(EXTRACTED INFORMATION Opens)
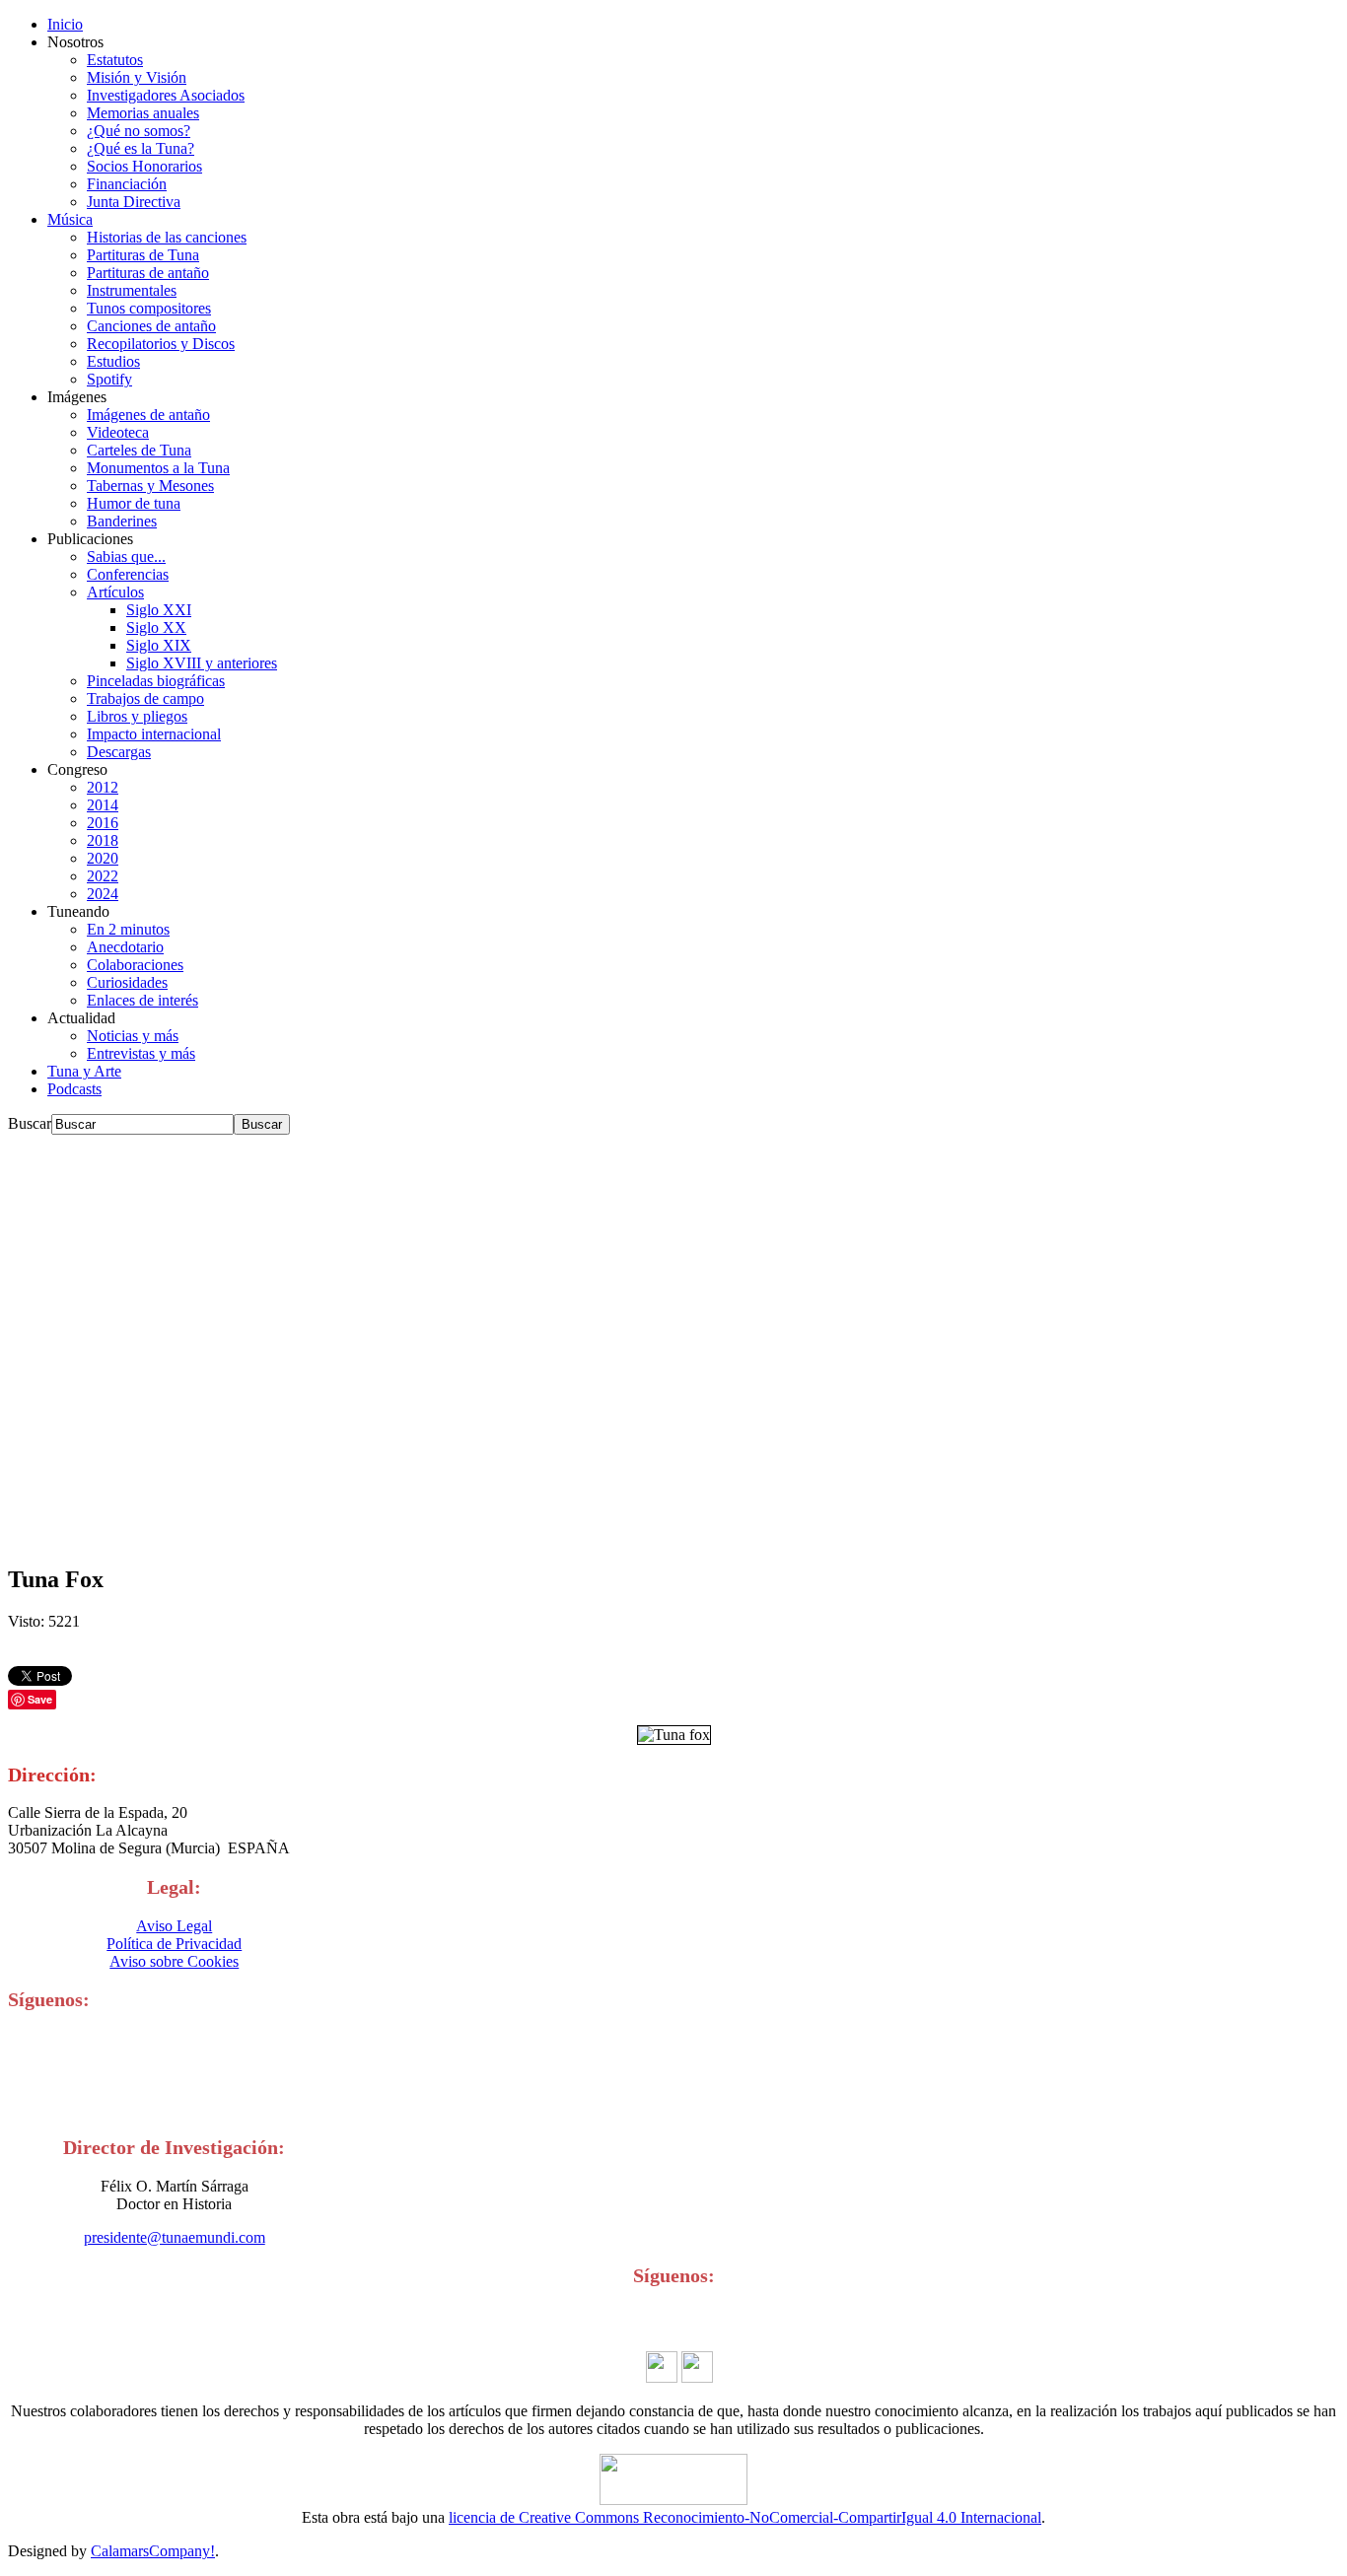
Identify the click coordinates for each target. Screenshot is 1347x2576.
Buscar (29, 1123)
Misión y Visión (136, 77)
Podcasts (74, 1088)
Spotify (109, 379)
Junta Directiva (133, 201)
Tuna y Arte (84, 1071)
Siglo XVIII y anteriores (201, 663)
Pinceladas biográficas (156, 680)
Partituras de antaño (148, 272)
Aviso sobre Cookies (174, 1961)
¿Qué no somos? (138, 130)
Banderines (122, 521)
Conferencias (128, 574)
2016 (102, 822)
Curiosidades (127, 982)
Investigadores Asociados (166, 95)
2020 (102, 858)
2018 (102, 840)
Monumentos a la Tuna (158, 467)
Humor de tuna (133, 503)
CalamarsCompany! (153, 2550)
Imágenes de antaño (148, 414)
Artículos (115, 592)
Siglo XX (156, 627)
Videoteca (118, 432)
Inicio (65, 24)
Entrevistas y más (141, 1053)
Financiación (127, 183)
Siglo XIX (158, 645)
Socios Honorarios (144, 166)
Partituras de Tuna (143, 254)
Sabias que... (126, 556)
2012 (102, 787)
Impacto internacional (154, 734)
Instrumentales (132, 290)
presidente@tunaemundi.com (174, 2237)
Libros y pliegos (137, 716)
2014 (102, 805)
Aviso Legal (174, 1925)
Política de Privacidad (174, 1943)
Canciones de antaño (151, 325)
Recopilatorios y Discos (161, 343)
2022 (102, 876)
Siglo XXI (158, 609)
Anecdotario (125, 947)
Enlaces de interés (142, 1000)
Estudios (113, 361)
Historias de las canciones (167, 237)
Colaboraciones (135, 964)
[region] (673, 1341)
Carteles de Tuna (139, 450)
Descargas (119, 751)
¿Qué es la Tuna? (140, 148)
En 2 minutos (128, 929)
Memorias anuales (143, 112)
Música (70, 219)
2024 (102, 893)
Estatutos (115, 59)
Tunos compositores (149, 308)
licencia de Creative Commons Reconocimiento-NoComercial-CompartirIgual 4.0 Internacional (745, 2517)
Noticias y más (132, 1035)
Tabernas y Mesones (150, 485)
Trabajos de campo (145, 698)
(EXTRACTED INFORMATION Closes)
▶ [HOW TO COMPLETE THIS TASK]: Above are the records; copy exactly the lines from the one with "Recopilatorios y Discos (161, 343)" through the final line.

▶ [FINISHED EXERCISE]:
Recopilatorios y Discos (161, 343)
2022 (102, 876)
Siglo XXI (158, 609)
Anecdotario (125, 947)
Enlaces de interés (142, 1000)
Estudios (113, 361)
Historias de las canciones (167, 237)
Colaboraciones (135, 964)
[region] (673, 1341)
Carteles de Tuna (139, 450)
Descargas (119, 751)
¿Qué es la Tuna? (140, 148)
En 2 minutos (128, 929)
Memorias anuales (143, 112)
Música (70, 219)
2024 (102, 893)
Estatutos (115, 59)
Tunos compositores (149, 308)
licencia de Creative Commons Reconocimiento-NoComercial-CompartirIgual 4.0 Internacional (745, 2517)
Noticias y más (132, 1035)
Tabernas y Mesones (150, 485)
Trabajos de campo (145, 698)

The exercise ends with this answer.